Even with this preparation, you may still be faced with a surprise during the appraisal meeting. Whether this surprise is positive or negative, politely and firmly suggest to your manager that, going forward, you would like this feedback in the moment.
6. Gather evidence and prepare
Gather feedback from stakeholders and have your key performance stats to hand. Fill in all the required paperwork, no matter how repetitive or tedious it might be. Ask trusted peers or more senior colleagues to read it and offer feedback.

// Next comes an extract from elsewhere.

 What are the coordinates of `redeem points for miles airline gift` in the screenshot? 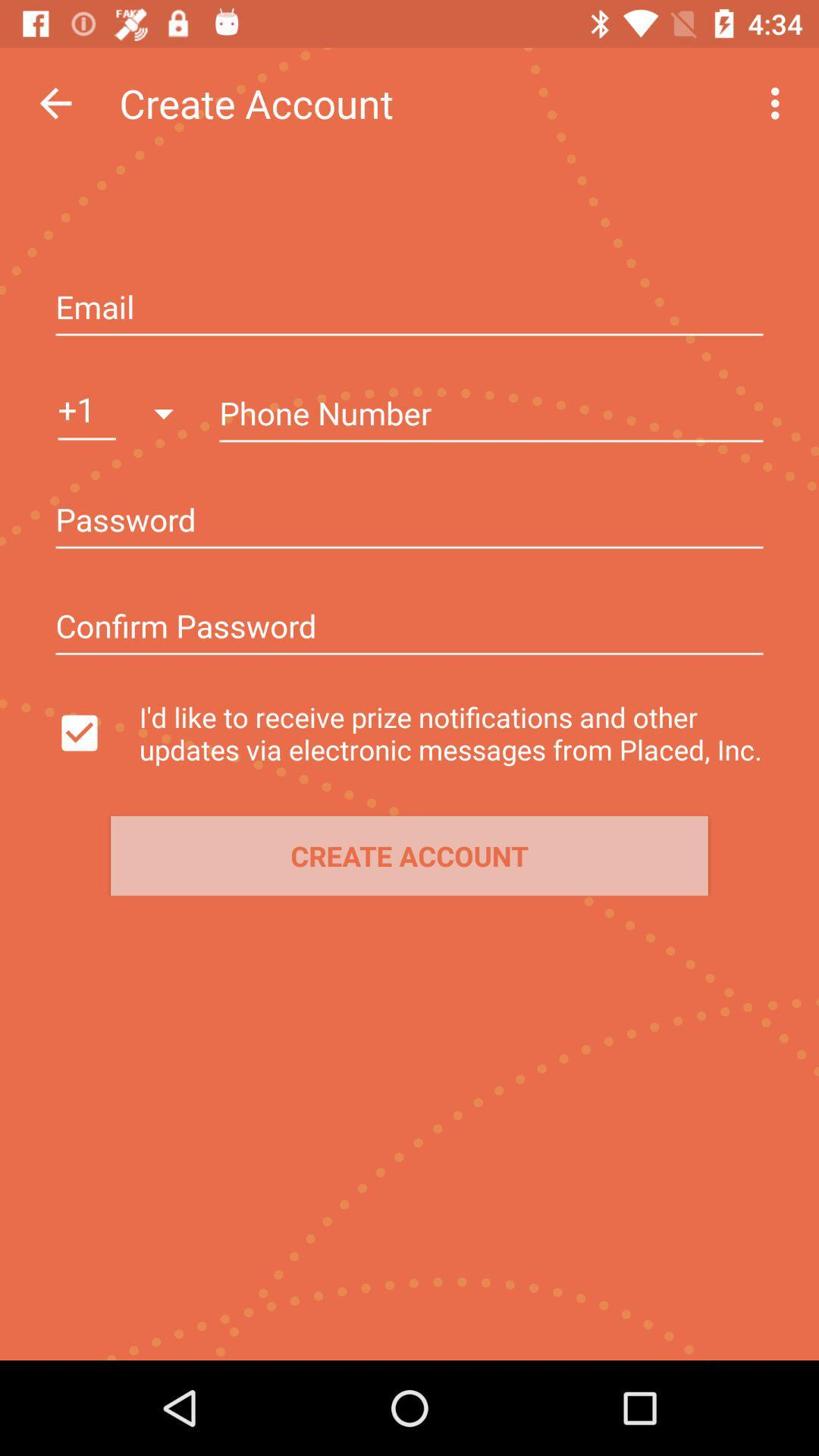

Get it to your manager in plenty of time and ask that (s)he read it before the meeting. Go through what you want to say and how you might respond to questions, especially the potentially sticky issues and development areas. Be prepared to challenge any lack of insight the manager might have into your performance. Suggest they speak to stakeholders to gain a more balanced view of your performance if this is lacking.

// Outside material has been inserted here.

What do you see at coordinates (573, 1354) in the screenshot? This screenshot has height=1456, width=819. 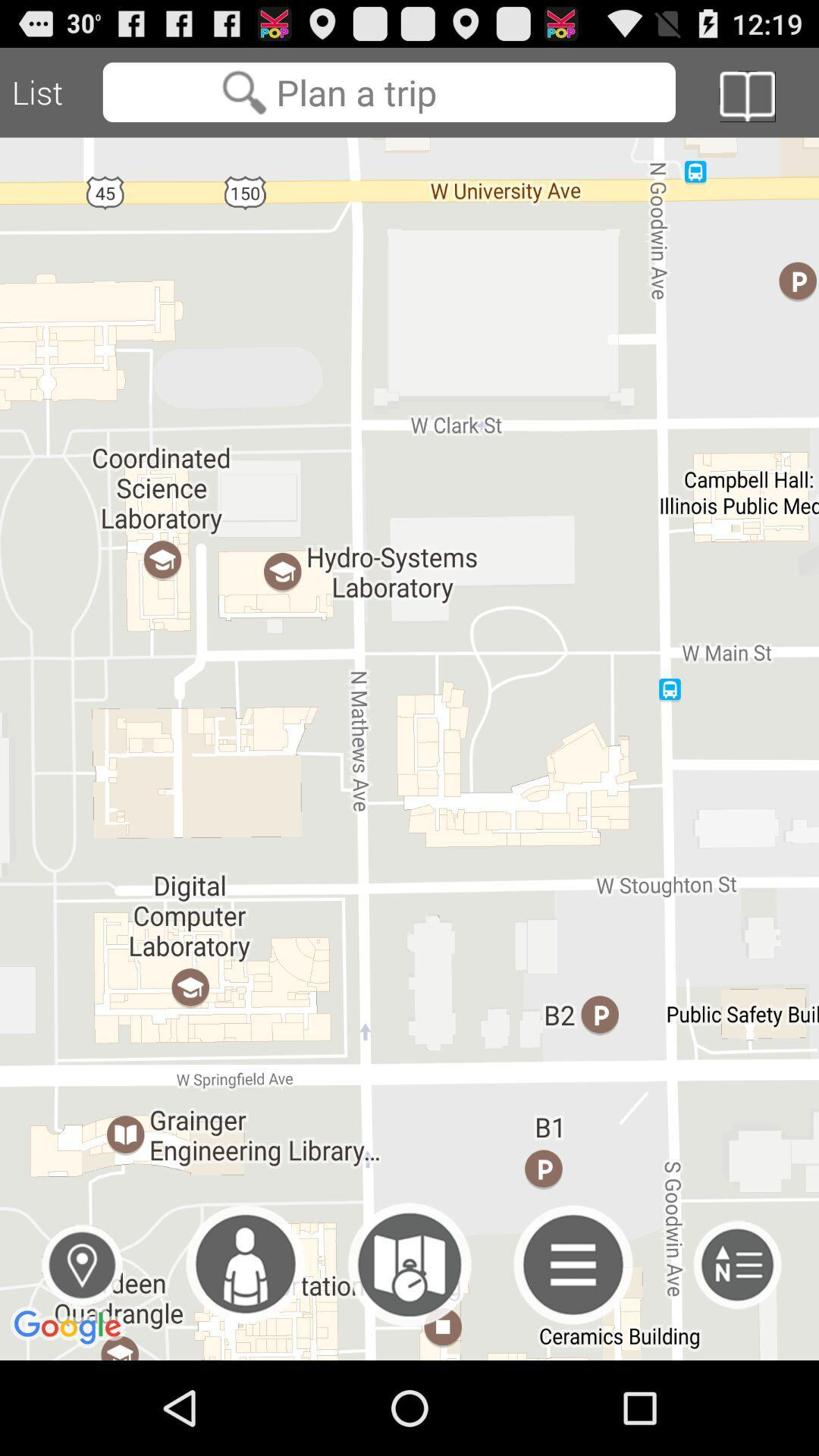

7. Focus on the conversation, not the paperwork
When in the meeting, assuming your manager has taken the time to read the document, you should be able to focus on the conversation. Remember, this is your appraisal, so make sure you cover all the points you had in mind. Your manager may have an agenda or an habitual way of holding the meetings. That’s fine. Just make sure you have a list of points you wish to make and questions you want to ask and tick them off as you go. Make sure you finish the list before you close the conversation.

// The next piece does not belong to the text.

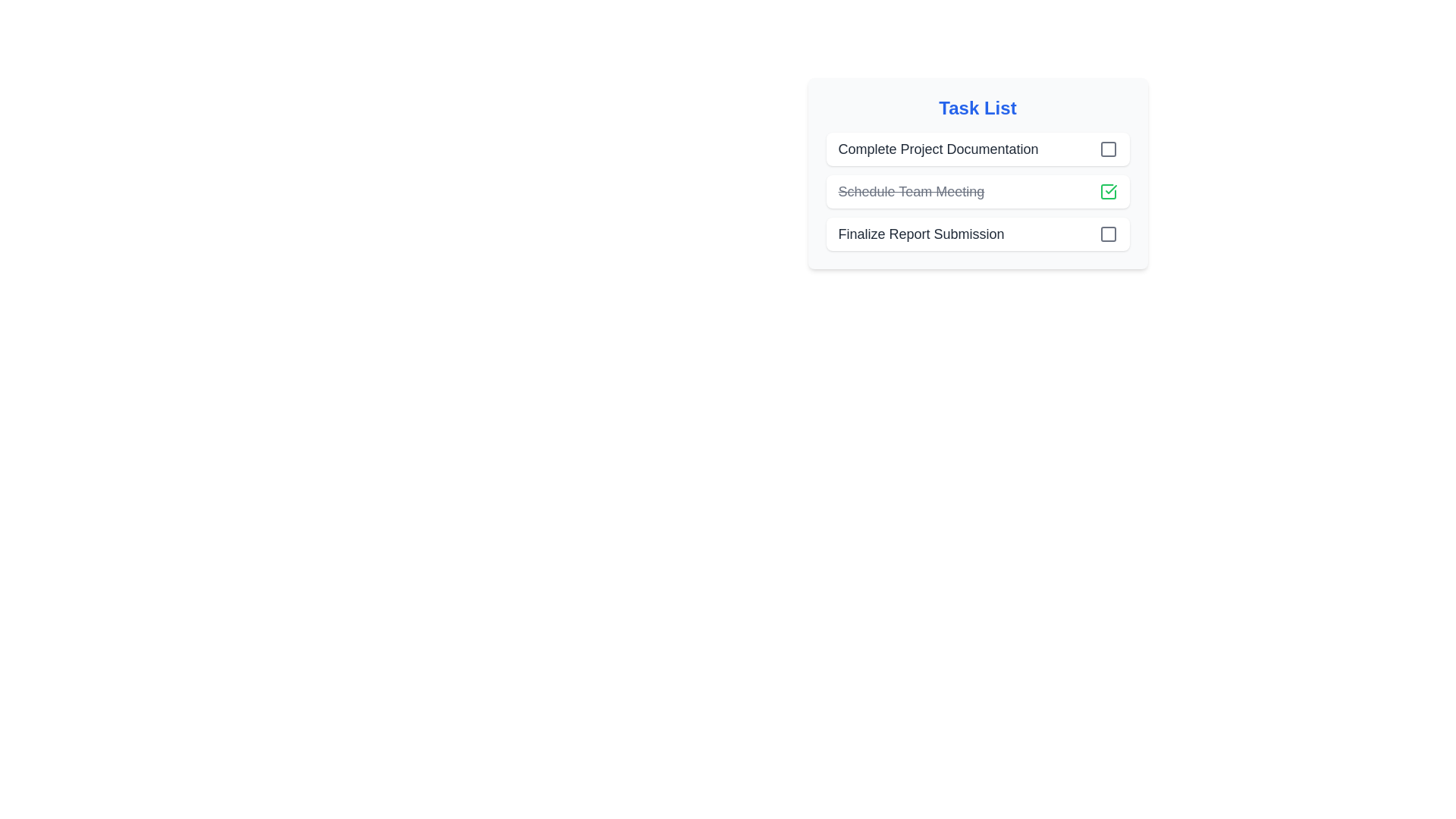 Image resolution: width=1456 pixels, height=819 pixels. Describe the element at coordinates (977, 172) in the screenshot. I see `the task item display titled 'Schedule Team Meeting', which has a strikethrough effect indicating completion and a green checkmark box on the right` at that location.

The conversation should be more of a dialogue than a debate. If you find yourself debating a particular issue, point this out to your manager. Ask if their is a different way you can both frame the issue to help you come to an agreed perspective on the situation. If not, discuss whether it is important enough to continue the conversation later or whether it is ok to agree to disagree. Remember point 3, be realistic in your expectations.
8. Volunteer to do the write up
This might seem an odd one, but I got all my direct reports to complete all the paperwork for their appraisals, even if the “instructions” said otherwise. It certainly helped them take ownership of the process. I could also see whether their understanding of the conversation was the same as mine.
It’s also much more efficient. 10 people doing 1 write-up each, as opposed to 1 person doing 10 write-ups is a better use of everyone’s time and makes sure they are done in a timely fashion.
9. If necessary, agree to disagree, but if you can’t…take action
As mentioned in 7, agree to disagree on minor points. However, if the disagreement isn’t so minor, then consider the following options:
- Accept it and move on. Don’t let it fester. Ask how this might be avoided in the future and work to these new goals (assuming they are reasonable). Remember, your aim for the next appraisal will be “no surprises”!
- Speak to two or three people who have a close enough view of your performance and ask their opinion. Don’t ask the moaners or those that will agree with you for the sake of it. Ask someone who will give you a straight opinion.
- Ask yourself the question (again) whether you are being realistic in your expectations and assessment of your own performance.
- Put in an appeal. Most appraisal processes have this built in. If not, consider invoking your company’s grievance procedure.
10. Always keep one eye on your next appraisal
Before, during and after this year’s appraisal, always have in mind the next one. Listen for clues as to what your manager will be expecting from you. Take note of where you disagreed and think about how that might be avoided next time. Think stretch: how might I do more, with less next year.
At the risk of sounding like a bore: aim for no surprises, be realistic and above all else, take ownership. This is your career, your development. Don’t be a passenger. Take the wheel and drive.